Is pathologically optimistic the way to go?

by midlifecrisisqueen on June 13, 2008

Excuse me for speaking from my recently concussioned brain, but I can’t help but go back and forth on this whole issue of optimism versus reality.

We have all the millionaires and billionaires (like Oprah) telling us that if our life is not quite peachy yet we have only ourselves to blame, because we haven’t found a way to feel positive enough about our life and our potential, while the rest of the world seems to be literally floating away, getting destroyed by tornadoes or crushing earthquakes, not to mention crop failures and starvation.

I just can’t bring myself to blame those Iowans whose houses floated down the river this week, or the boy scouts that died yesterday in a tornado. I guess they were REALLY thinking the wrong kind of thoughts!

Having experienced a very bad accident recently, that happened so totally by surprise, I have to say optimism had nothing to do with it.
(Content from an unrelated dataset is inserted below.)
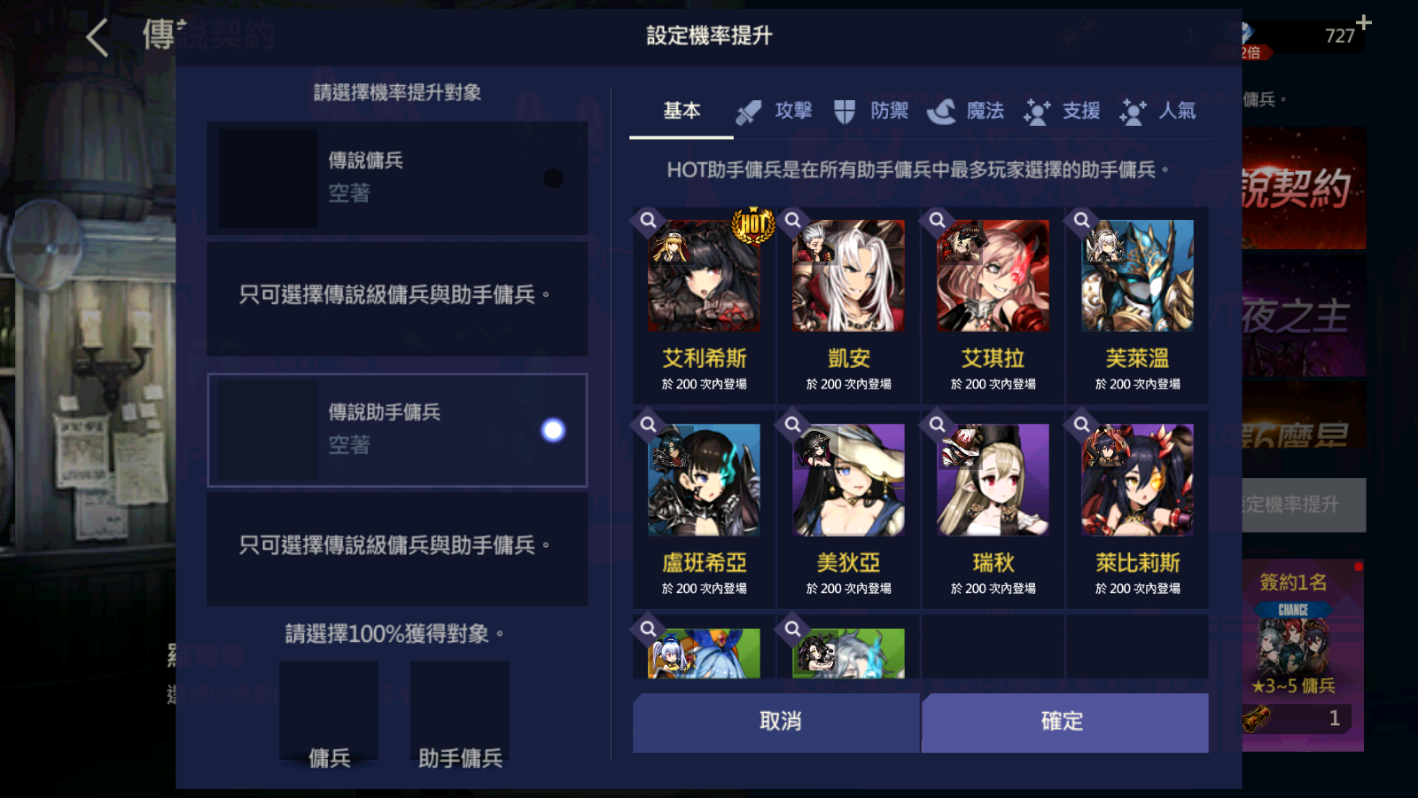
Task: Open magnifier details for 芙萊溫
Action: pyautogui.click(x=1081, y=220)
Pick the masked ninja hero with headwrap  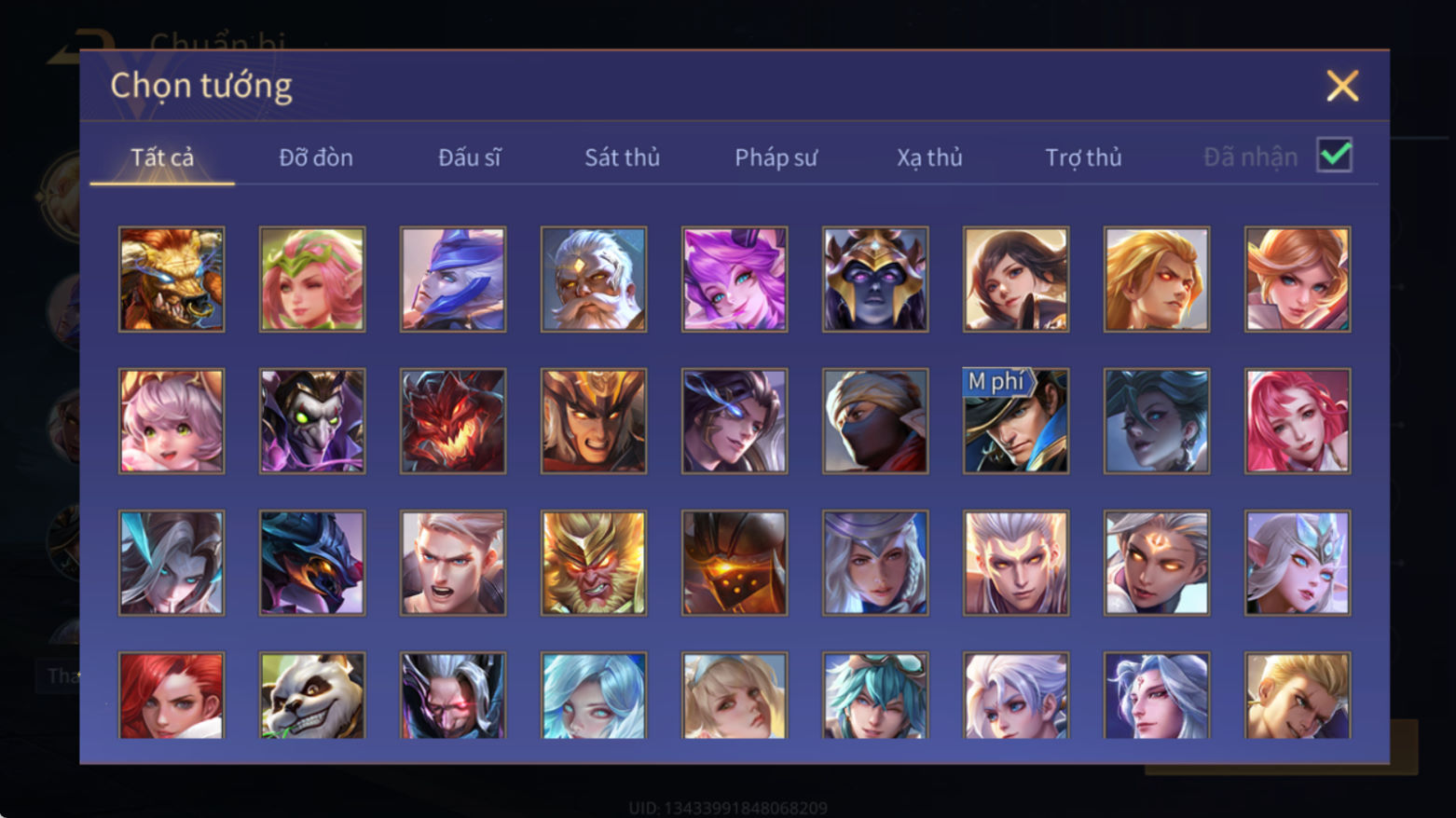(x=875, y=421)
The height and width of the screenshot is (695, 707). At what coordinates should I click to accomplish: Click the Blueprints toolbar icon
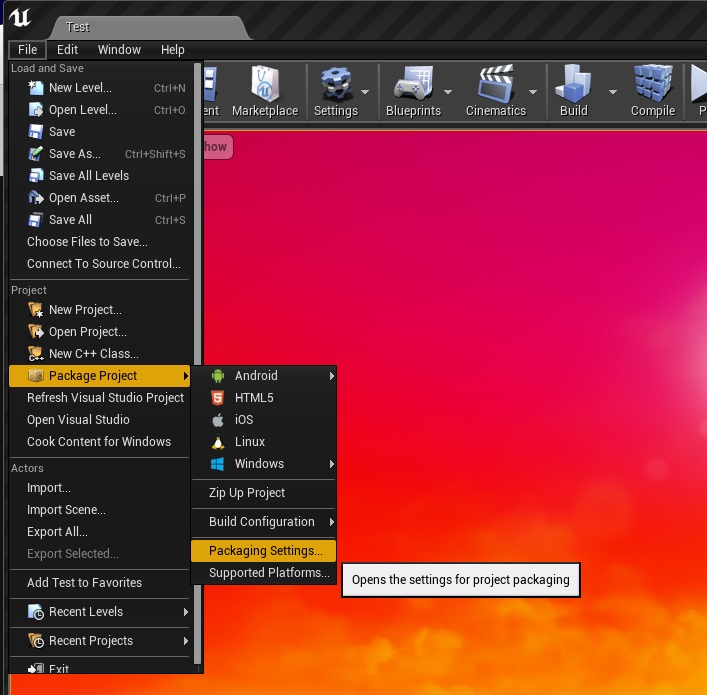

Up until the time that I flew off my bike, and arrived unconscious in a heap on the ground, I was feeling wonderfully positive and optimistic.

Now, after experiencing the worst pain of my entire life in the past few weeks, I can find no comfort in the kind of mystical thinking that would say I somehow deserved this misfortune.

Accidents and misfortunes happen all the time to all sorts of people. Some find some sort of solace in their religion, while others simply realize there is no rhyme or reason to the crazy happenings in this world, and blaming the victims is both cruel and absurd.  It’s enough to make you think you may need affordable term life insurance!

Could it be that there really is no justice in this world, and to pretend that we have control over everything that happens to us is crazy making? Do we feel responsible for so much more than we control?

As stated before, I believe a positive outlook will take you a lot further than clinical depression. Given a choice, I choose feeling positive about my future and visualizing my goals as much as anyone. I’ve even had some good experiences with setting high goals and reaching them. We should each seize this moment if we have the power and energy right now, and make this day the best that it can be.

But let us also show compassion and concern for those whose lives have fallen apart through no fault of their own. There is no justice in the terrible earthquakes that have destroyed parts of China recently, or the boy scouts who were quite simply at the wrong place at the wrong time. There is no deeper meaning or silver lining to these types of miserable consequences, and to try and pretend otherwise is absurd.